Primary sclerosing epithelioid fibrosarcoma of the spine: a single‐institution experience

Aims To present our experience on spinal sclerosing epithelioid fibrosarcoma (SEF) and review the existing literature pertaining to SEF of the spine. Methods and results Six cases of spinal SEF were reviewed, and a literature search of all primary SEFs of the spine was performed. All tumours occurred in adults (median age, 41 years) and were located all along the spine, the lumbar vertebrae being the most commonly involved.
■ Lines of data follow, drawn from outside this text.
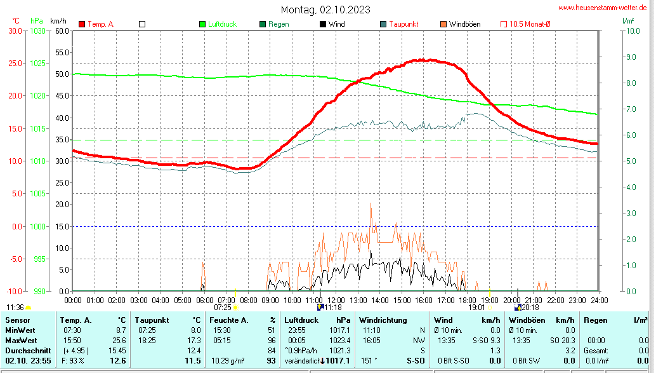Open the heusenstamm-wetter.de website link

click(x=602, y=7)
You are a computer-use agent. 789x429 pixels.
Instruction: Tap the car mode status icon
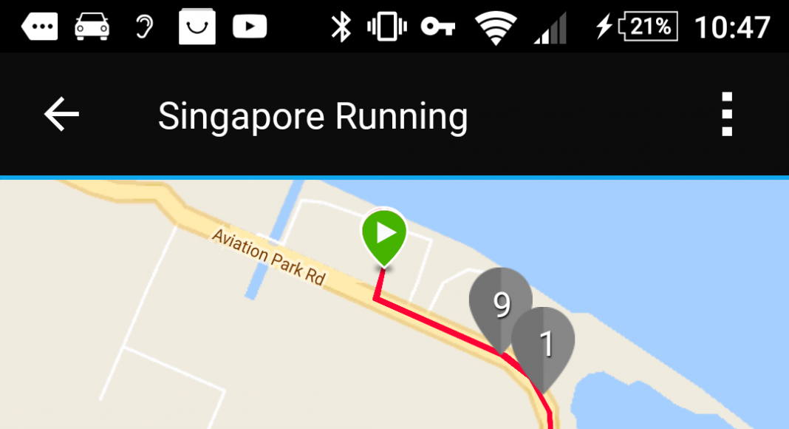coord(92,26)
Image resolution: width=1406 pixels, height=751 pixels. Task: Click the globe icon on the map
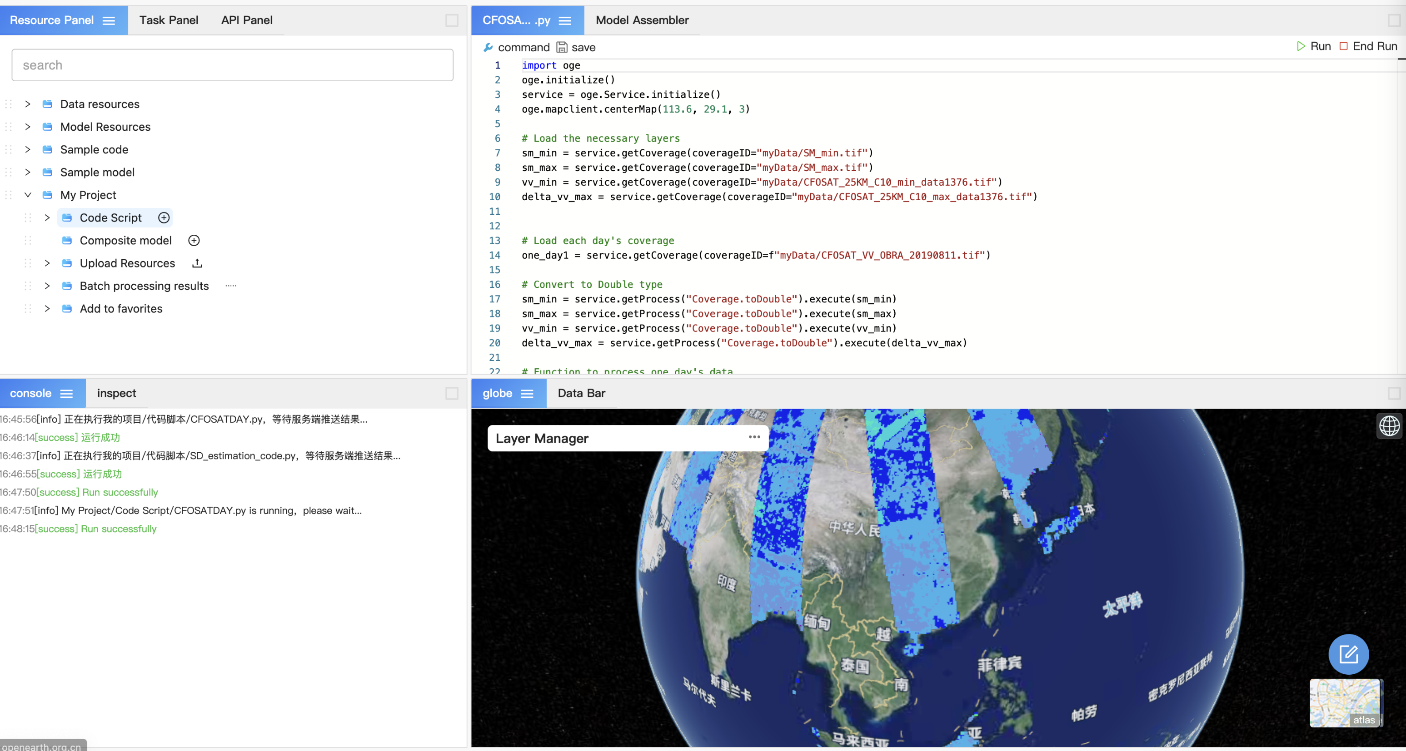tap(1389, 425)
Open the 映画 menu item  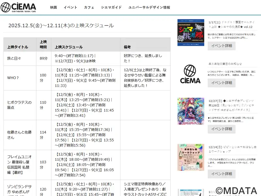coord(54,7)
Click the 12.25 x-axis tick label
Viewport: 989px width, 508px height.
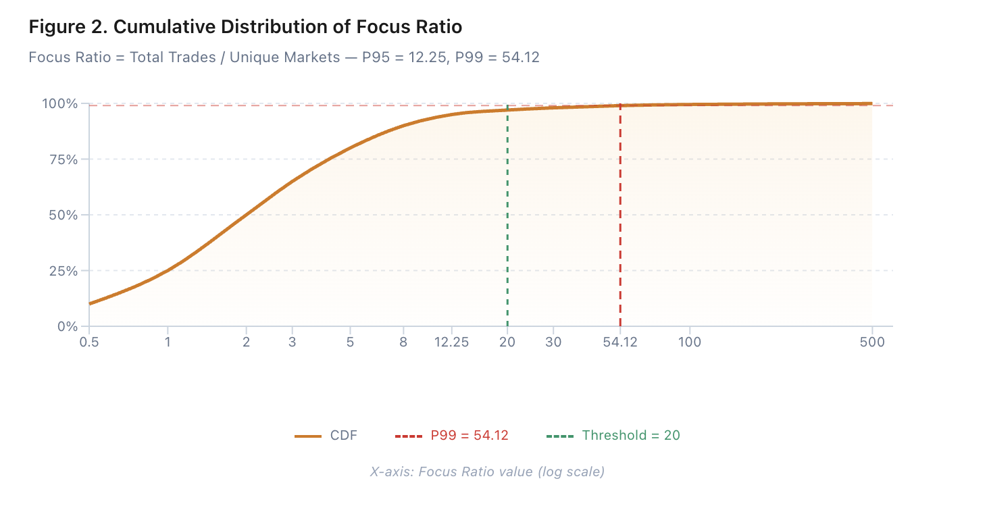pos(451,342)
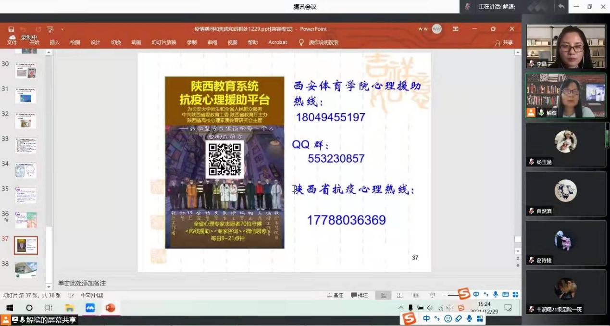Open the 插入 ribbon tab
This screenshot has height=326, width=610.
click(x=55, y=42)
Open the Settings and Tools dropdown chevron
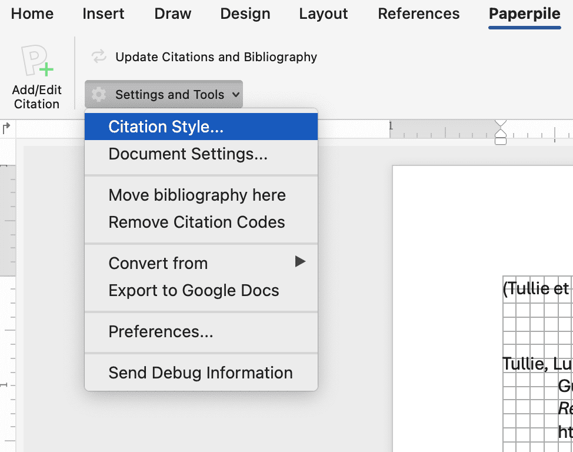 click(x=235, y=95)
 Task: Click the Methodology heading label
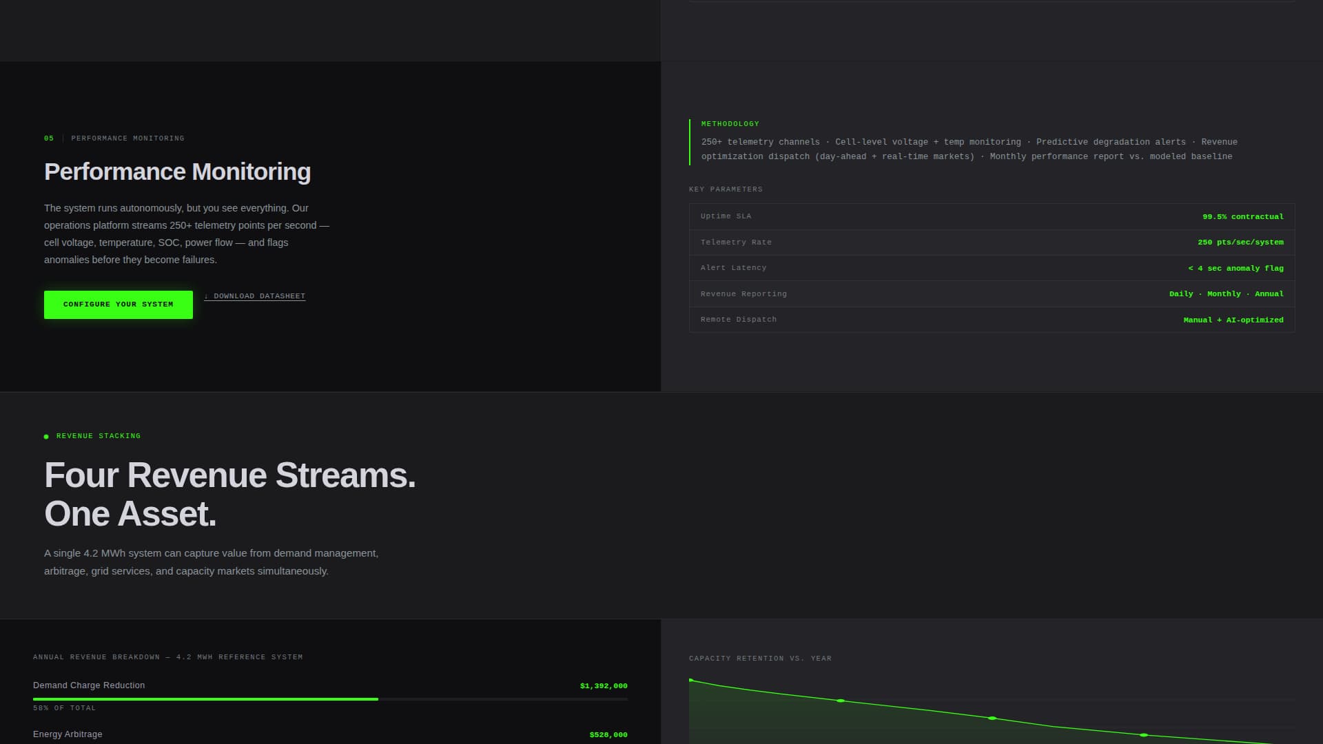pyautogui.click(x=730, y=124)
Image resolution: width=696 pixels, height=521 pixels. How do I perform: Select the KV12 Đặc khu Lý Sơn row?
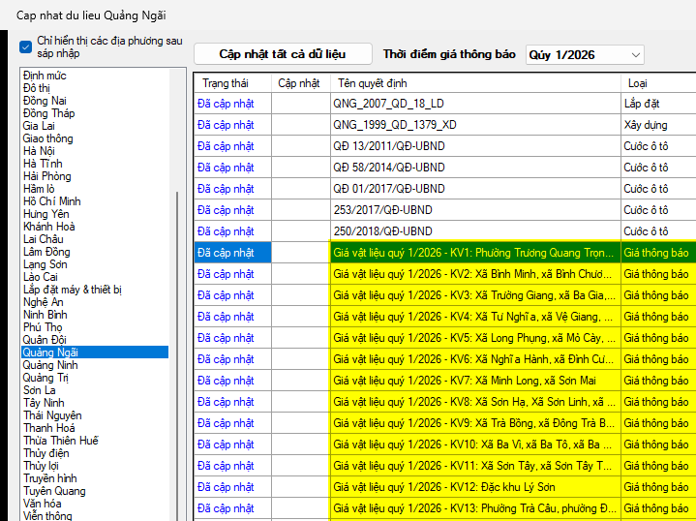click(x=473, y=487)
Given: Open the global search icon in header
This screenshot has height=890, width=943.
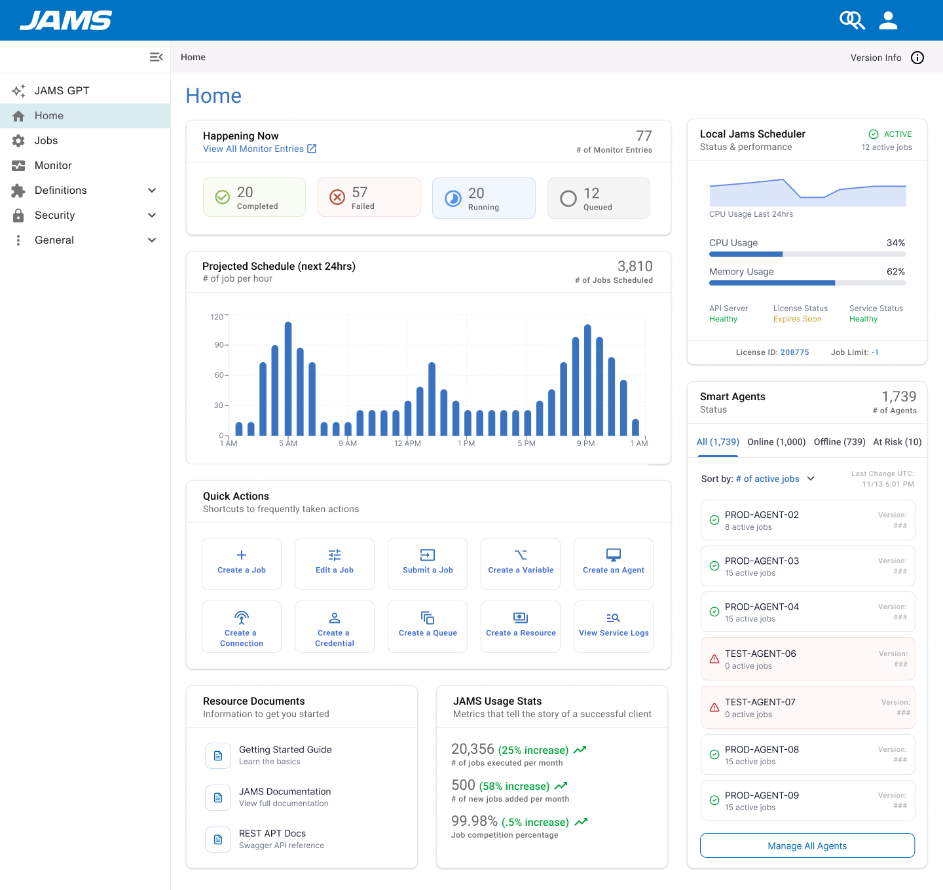Looking at the screenshot, I should 852,20.
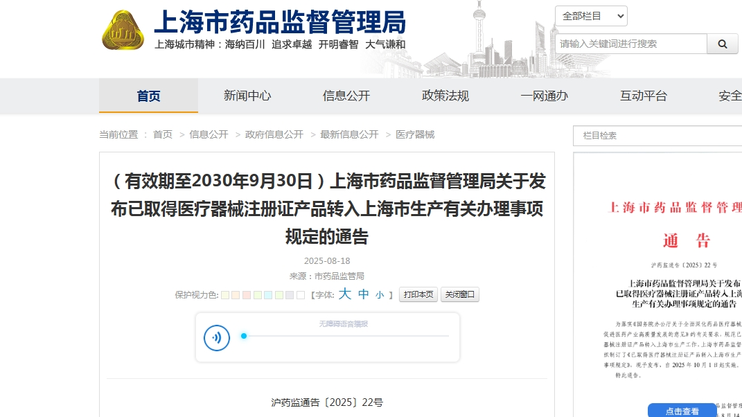The height and width of the screenshot is (417, 742).
Task: Choose the first light yellow eye-protection color
Action: click(x=225, y=295)
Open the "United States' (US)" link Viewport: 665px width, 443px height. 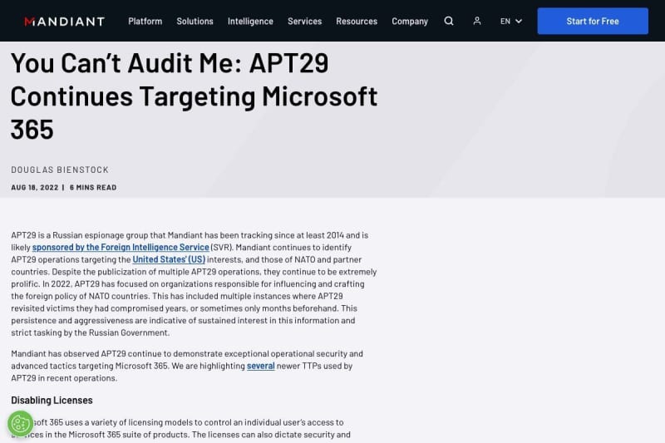(169, 259)
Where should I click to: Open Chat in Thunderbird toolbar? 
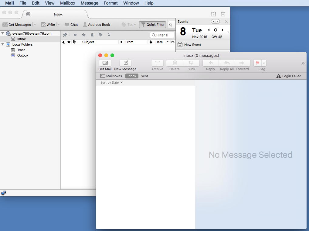coord(71,25)
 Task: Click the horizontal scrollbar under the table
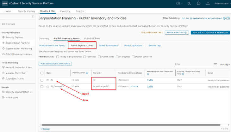(x=127, y=125)
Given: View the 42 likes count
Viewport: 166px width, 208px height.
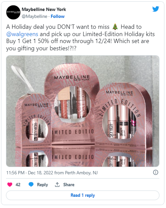Looking at the screenshot, I should tap(18, 185).
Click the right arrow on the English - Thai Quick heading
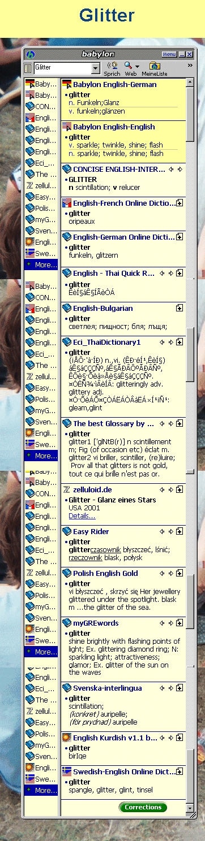Screen dimensions: 205x841 [170, 274]
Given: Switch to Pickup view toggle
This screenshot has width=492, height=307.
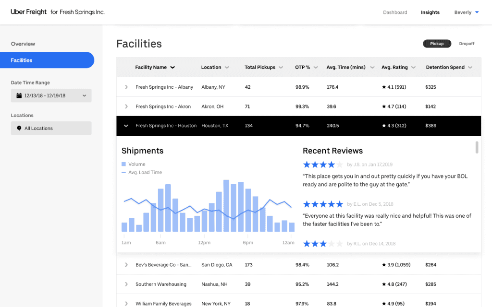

All patients presented with pain that they had experienced for months. The mean tumour size at diagnosis was 52 mm. Five tumours showed a spectrum of microscopic features consistent with pure SEF, and one showed a hybrid morphology with areas of low‐grade fibromyxoid sarcoma. All were diffusely and strongly positive for mucin 4. Two cases were initially misdiagnosed as epithelioid haemangioendothelioma and aggressive chondroblastoma. Fluorescence in‐situ hybridisation showed rearrangements of either FUS or EWSR1 in four cases. Reverse transcription polymerase chain reaction showed the presence of FUS – CREB3L1 and EWSR1 – CREB3L1 fusion transcripts in two cases and one case, respectively. Of five patients with follow‐up data available, two developed one or more local recurrences and three patients had metastatic disease. Distant metastases were mainly to other osseous locations, followed by lungs and lymph nodes. At last follow‐up, three patients had died of disease and one was alive with multiple metastases. Conclusions SEF is an aggressive sarcoma that can involve the spine. It is important to recognise the spine as the primary location of SEF, in order to avoid misdiagnosis as more common primary spinal neoplasms, which can impact on therapeutic approaches.